Work task: Without changing a character, return the entries, but not the images they hold.
○ ○ ○ ○ ○
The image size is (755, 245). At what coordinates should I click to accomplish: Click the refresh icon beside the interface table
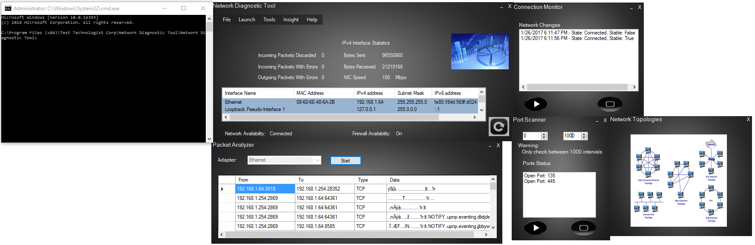coord(499,126)

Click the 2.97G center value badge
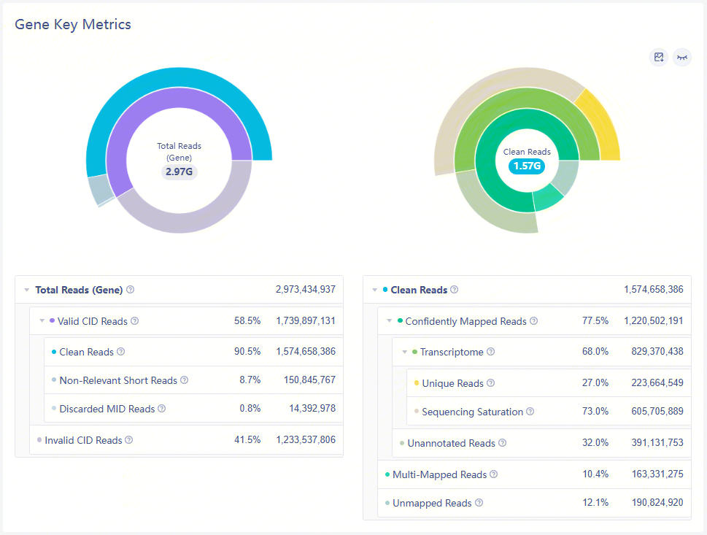[179, 172]
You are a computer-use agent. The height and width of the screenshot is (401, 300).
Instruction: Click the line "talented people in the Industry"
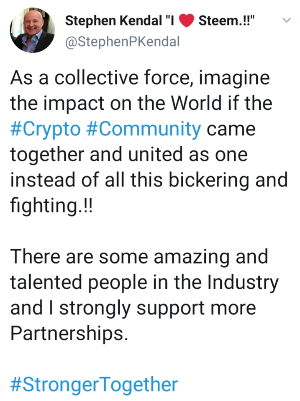[x=144, y=282]
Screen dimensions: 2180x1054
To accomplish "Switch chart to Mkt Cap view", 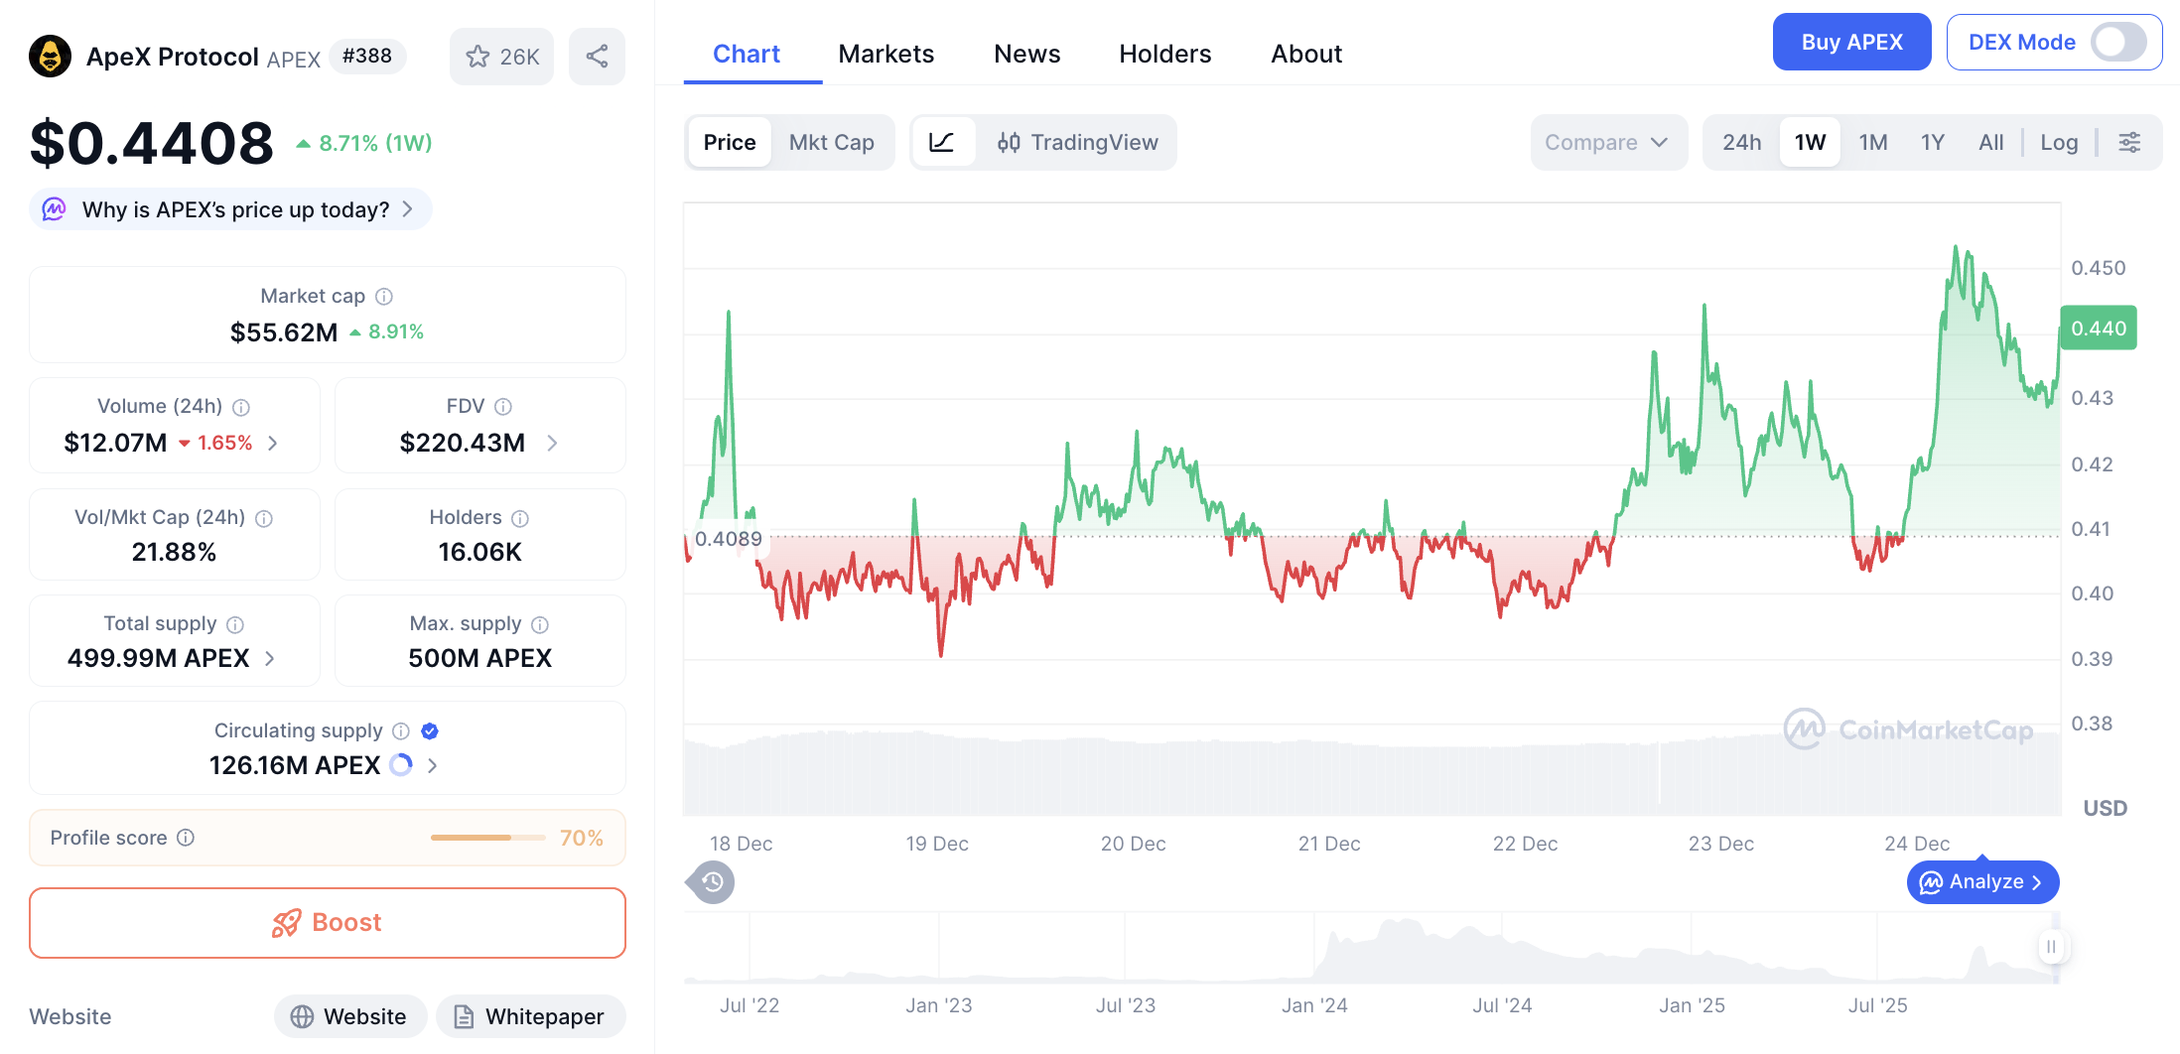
○ ○ ○ ○ ○
Exercise result:
The image size is (755, 245). At what coordinates should I click to accomplish: Click the refresh icon beside the interface table
coord(499,126)

Click the 2.97G center value badge
[179, 172]
You are a computer-use agent. The height and width of the screenshot is (401, 300).
Instruction: Click the line "talented people in the Industry"
[x=144, y=282]
Screen dimensions: 2180x1054
To accomplish "Switch chart to Mkt Cap view", 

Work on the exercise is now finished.